Dead Man Walking? Too long, says NY Times
NewsChief critic Zachary Woolfe gives a thumbs down to the Met’s season opener:
“Dead Man Walking,” which opened the Metropolitan Opera’s season on Tuesday, is about a man trying to put off his execution. And with this show, the Met is doing its best to avoid a fatal moment of its own….
In two acts and at two-and-a-half hours, it is also too long.
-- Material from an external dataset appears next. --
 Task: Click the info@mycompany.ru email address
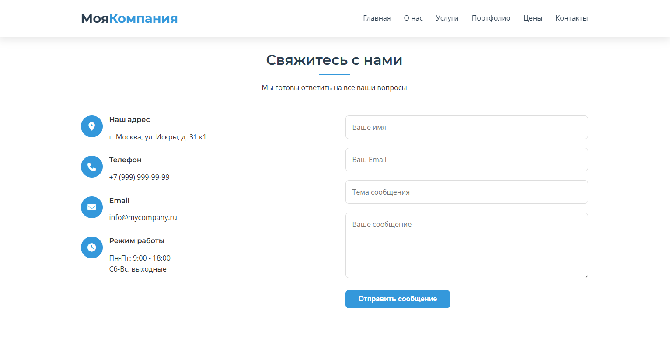click(143, 217)
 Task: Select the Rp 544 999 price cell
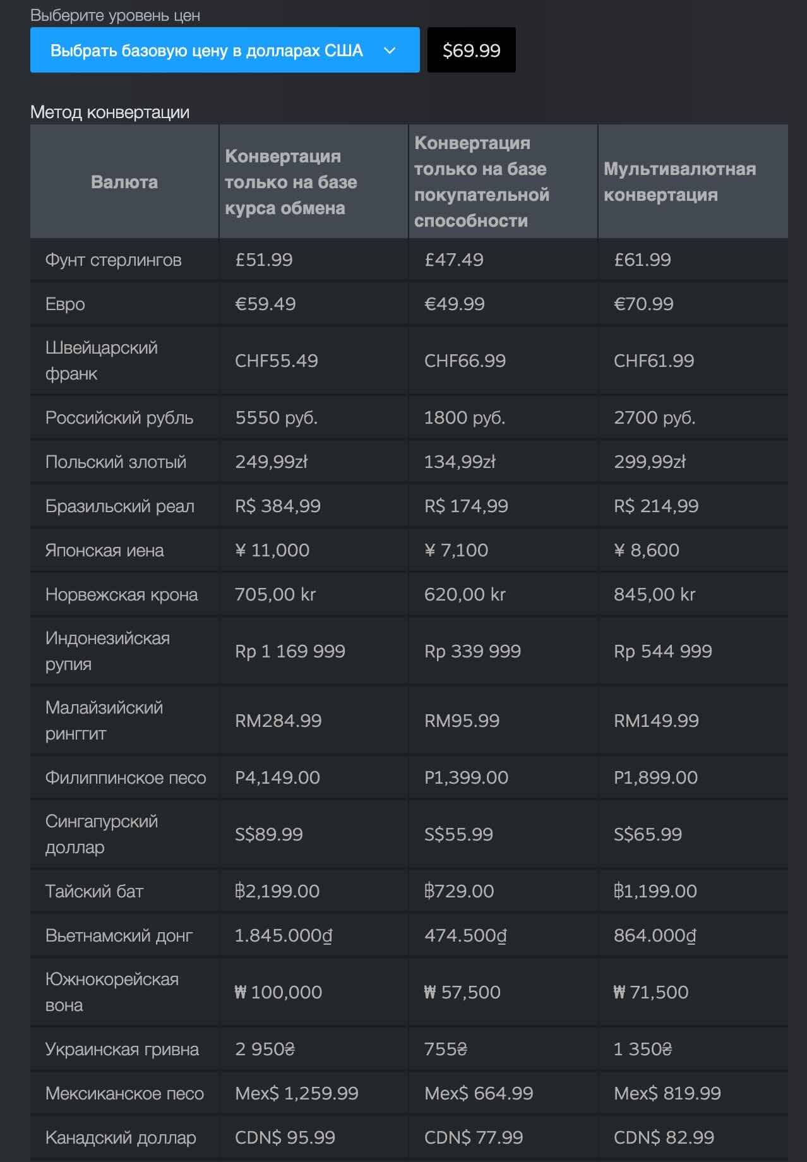click(663, 651)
Scenes almost inevitably outstay their welcomes, as if Heggie and McNally couldn’t resist just one more lush verse; on Tuesday, I often found myself simultaneously gripped and bored.
And, despite the powerful feelings ceaselessly on display, the opera never quite finds its way to riveting drama or tight conflict — even with a smartly airy production at the Met by Ivo van Hove, a pair of restrained yet charismatic stars in Joyce DiDonato and Ryan McKinny, and lavish playing from the orchestra, conducted by Yannick Nézet-Séguin, the company’s music director.
Full Times review here.
The Washington Post also has doubts:
The production is not without its problems. For our introduction to the prison at Angola, a riot’s worth of convicts burst through the doors in a cloud of smoke (is it a prison or a cryogenic chamber?) to engage in what feels like a mass caricature of how prisoners behave: They brawl, they curse, they ogle the “woman on the tier.” One of them leans in like human italics to deride Sister Helen: “I’m talking to you, [expletive]!” It’s a bit much.
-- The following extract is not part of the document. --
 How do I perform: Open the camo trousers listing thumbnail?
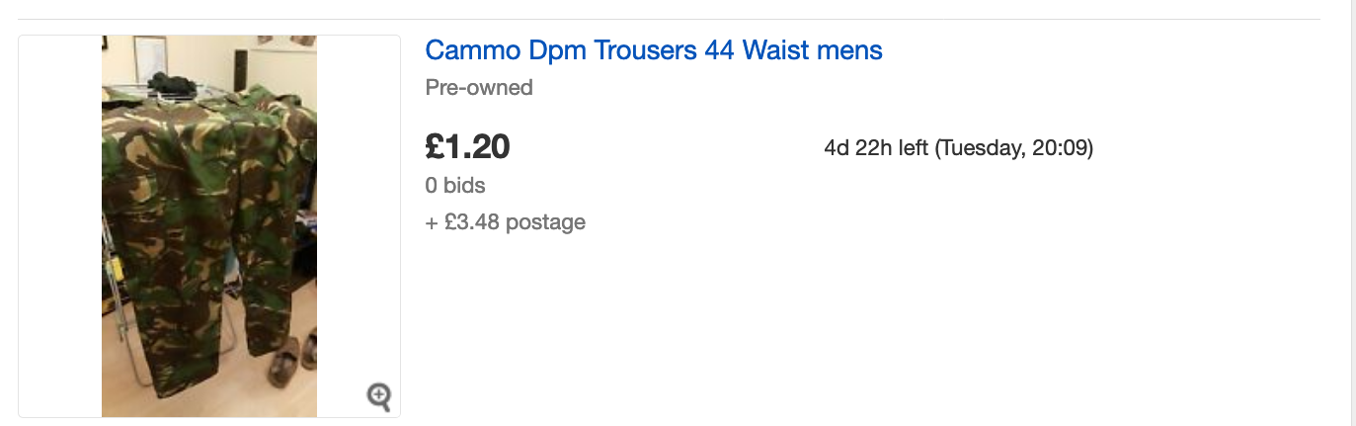click(x=209, y=226)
Likewise overdoing it was van Hove’s cinematic opening, which projected a prerecorded dramatization of the sexual assault and murder of the two youths on a giant screen. While the violence certainly sets the conditions for the existential challenge of Prejean’s longing to forgive, it also feels heavy-handed and indulgent in its brutality.
More reviews to follow.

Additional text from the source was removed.